Loop of Henle responds to changes in water availability:
In restricted water conditions, 1200 osm (increased permeability). In high water conditions, 800 osm (no water permeability).
ICF of osmoconformers: what makes up the 1000 mOsm?
400 mOsm of universal solutes, 600 mOsm of organic osmolytes.
Organic osmolytes vs macromolecules in cells:
Most do not disturb them; some stabilize them.
Types of osmoconformers:
Stenohaline, euryhaline
Stenohaline osmoconformers:
Restricted to a narrow range of salinity. Cannot regulate osmolytes.

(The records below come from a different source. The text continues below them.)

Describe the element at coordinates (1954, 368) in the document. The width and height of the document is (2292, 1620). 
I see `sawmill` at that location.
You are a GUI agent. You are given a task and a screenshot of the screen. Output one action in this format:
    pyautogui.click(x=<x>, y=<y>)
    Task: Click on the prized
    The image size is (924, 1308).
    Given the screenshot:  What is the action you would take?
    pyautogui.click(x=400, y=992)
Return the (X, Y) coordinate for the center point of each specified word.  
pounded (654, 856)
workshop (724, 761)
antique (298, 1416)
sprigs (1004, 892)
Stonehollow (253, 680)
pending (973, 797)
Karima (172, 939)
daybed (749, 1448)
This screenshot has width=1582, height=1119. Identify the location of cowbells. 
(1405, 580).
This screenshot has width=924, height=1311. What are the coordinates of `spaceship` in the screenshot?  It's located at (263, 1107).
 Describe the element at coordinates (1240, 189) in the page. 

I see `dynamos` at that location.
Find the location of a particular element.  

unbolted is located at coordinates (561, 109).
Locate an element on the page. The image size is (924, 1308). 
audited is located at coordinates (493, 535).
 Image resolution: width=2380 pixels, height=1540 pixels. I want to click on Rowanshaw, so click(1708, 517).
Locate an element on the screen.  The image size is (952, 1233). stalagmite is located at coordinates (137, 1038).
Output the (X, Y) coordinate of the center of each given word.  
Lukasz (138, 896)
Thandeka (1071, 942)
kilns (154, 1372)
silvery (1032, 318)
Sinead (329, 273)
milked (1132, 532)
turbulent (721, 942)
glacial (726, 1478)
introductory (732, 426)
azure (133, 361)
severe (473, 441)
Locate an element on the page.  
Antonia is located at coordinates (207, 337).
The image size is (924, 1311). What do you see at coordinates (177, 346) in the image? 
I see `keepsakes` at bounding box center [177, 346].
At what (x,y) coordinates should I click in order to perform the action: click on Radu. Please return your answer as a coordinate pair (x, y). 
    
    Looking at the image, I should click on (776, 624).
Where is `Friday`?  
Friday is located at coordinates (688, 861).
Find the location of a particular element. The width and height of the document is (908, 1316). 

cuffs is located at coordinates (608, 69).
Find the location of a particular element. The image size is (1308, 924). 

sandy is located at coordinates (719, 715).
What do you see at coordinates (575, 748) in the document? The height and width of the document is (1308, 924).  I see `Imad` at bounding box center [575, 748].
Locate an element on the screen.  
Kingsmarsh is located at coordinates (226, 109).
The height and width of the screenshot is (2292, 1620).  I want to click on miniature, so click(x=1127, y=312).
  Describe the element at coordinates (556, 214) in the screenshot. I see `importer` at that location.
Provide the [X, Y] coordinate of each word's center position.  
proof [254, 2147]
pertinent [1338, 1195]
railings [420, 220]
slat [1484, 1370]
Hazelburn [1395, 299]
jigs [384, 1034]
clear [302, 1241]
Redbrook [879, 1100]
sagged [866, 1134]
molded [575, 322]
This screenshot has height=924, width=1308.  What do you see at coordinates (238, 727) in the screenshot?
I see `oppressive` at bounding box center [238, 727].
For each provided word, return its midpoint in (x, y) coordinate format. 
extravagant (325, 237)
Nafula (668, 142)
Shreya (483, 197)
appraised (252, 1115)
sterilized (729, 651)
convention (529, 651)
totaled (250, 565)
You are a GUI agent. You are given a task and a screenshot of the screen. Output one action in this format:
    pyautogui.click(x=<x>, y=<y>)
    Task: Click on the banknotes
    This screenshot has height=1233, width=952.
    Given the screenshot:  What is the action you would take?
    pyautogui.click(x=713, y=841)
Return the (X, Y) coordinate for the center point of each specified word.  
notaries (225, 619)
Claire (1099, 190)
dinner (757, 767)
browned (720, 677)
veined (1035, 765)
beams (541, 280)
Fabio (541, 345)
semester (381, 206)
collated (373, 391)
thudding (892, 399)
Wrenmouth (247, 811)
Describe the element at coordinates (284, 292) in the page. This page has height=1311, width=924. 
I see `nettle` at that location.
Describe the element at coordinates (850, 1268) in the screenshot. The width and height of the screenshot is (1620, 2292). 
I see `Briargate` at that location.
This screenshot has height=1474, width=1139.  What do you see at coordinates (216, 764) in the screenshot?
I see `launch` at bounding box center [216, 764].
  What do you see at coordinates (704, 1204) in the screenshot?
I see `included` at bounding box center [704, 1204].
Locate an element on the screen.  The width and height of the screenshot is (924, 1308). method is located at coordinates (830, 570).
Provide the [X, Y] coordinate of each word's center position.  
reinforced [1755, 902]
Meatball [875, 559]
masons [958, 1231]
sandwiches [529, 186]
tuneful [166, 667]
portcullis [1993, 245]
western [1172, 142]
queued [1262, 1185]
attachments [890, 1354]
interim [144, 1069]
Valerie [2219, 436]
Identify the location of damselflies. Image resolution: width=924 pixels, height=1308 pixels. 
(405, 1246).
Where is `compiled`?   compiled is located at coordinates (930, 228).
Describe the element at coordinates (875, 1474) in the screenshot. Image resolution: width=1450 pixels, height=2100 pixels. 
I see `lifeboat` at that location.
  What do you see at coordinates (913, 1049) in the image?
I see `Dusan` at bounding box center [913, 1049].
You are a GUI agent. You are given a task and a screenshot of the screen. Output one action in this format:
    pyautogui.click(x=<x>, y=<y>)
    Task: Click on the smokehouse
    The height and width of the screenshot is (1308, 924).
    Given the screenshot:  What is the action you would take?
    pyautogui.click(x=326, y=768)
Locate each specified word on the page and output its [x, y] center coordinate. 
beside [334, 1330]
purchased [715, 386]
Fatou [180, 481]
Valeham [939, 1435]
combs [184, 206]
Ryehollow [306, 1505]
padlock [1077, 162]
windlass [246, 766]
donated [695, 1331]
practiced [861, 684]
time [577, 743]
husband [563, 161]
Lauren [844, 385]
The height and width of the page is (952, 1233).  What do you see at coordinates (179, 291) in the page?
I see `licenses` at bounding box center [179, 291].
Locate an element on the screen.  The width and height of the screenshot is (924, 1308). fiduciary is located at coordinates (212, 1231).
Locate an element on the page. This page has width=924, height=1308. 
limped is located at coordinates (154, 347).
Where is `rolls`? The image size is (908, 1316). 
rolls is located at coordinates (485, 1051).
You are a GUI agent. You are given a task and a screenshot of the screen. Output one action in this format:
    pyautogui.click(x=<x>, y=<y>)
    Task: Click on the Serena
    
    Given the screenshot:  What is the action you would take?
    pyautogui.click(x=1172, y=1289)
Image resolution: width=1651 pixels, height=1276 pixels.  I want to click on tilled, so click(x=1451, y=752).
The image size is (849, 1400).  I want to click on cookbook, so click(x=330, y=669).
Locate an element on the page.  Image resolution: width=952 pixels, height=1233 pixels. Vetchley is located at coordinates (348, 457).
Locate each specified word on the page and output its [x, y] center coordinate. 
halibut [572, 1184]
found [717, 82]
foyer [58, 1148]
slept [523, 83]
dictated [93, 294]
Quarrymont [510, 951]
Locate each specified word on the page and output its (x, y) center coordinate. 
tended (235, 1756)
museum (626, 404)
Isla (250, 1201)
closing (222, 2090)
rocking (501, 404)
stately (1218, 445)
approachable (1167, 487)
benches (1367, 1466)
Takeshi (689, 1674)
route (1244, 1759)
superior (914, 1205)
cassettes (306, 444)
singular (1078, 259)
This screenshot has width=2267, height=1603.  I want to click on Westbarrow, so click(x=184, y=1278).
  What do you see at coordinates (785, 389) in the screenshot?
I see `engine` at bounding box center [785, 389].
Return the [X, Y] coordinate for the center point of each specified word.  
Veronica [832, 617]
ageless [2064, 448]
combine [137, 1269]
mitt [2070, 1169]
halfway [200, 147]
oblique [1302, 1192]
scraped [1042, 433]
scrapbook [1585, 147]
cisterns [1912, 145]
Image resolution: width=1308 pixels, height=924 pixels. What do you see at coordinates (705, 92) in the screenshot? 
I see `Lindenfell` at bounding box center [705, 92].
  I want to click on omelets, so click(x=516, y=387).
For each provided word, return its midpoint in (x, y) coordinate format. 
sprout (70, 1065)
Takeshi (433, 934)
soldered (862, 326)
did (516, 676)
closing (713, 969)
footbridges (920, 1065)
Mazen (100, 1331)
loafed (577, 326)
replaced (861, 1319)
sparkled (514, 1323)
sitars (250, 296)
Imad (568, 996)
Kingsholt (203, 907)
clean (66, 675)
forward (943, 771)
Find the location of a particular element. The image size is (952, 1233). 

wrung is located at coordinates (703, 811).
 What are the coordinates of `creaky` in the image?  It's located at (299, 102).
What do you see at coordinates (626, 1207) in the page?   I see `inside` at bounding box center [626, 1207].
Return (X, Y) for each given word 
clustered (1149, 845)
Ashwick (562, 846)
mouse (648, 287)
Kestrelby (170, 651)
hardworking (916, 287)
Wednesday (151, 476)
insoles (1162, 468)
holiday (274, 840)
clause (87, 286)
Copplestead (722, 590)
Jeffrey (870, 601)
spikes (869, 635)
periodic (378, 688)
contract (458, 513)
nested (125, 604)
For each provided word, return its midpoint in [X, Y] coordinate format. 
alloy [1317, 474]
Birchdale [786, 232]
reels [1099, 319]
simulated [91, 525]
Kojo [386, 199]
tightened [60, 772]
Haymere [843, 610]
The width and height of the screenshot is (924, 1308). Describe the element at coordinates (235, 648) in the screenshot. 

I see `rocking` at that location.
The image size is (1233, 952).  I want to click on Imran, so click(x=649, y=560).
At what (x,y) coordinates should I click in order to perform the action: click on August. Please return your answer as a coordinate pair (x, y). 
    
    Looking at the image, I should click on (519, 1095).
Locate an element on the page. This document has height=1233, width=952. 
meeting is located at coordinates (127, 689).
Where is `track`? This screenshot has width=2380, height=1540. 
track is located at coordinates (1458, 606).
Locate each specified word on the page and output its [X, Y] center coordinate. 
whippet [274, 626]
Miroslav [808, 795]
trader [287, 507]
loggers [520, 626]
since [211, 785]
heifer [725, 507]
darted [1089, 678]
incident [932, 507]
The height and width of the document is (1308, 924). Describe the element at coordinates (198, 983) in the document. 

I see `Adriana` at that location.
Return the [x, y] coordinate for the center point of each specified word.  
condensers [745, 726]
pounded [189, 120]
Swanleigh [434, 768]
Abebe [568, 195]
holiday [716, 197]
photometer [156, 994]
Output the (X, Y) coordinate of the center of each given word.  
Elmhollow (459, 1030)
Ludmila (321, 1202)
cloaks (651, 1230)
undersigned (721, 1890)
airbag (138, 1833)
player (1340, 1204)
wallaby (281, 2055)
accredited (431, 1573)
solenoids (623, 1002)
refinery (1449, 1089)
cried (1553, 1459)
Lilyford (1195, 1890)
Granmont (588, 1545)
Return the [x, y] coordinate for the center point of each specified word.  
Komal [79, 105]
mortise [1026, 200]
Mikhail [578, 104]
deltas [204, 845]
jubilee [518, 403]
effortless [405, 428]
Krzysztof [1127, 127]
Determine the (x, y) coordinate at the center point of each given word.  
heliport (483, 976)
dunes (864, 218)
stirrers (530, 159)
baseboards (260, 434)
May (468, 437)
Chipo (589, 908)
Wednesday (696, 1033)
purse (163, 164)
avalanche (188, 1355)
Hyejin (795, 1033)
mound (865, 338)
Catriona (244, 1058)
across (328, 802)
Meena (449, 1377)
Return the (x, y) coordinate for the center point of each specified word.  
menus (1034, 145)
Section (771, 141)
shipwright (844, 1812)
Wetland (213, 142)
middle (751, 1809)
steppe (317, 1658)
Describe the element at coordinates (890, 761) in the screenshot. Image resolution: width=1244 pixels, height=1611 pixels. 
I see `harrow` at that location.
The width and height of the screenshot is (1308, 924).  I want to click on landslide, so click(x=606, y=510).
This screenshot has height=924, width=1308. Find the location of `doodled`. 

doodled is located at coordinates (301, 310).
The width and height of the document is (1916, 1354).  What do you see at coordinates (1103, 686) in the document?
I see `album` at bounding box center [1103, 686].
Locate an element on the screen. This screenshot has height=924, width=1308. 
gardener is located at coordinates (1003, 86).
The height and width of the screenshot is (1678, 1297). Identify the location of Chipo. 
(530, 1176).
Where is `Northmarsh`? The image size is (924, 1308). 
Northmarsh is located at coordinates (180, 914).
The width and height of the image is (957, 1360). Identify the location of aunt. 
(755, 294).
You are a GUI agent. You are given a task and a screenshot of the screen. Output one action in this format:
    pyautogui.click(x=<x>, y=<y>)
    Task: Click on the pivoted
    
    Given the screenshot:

Euryhaline osmoconformers:
Tolerant of salinity changes. Can regulate osmolytes. Good at surviving in intertidal zones.
Halobacterium - alternative compatible osmolyte strategy
Accumulate huge levels of KCl (7M) to survive in 1M NaCl. Needs massive AA replacement to function here. Stenohaline.
Dunaliella: a euryhaline conformer
Regulates intracellular osmolytes concentration. Compared to halobacterium, genetically simple, because AAs don’t need to be modified.
Mosquito osmoconforming/regulating:
When water evaporates from larvae, the bb has to survive the osmolarity change. Regulates at low concentrations, conforms at high concentration. Proline shows massive decrease at high solute concentration while other osmolytes stay about the same.
Stenohaline sharks: special lil buddies
Stenohaline sharks are the only vertebrates that osmoconform. Sharks use perturbing osmolyte urea that is balanced out by TMAO in a 2:1 ratio. TMAO is very stabilizing; urea is very not.
Euryhaline sharks:
Can penetrate freshwater, but it’s energy expensive. They pee a lot.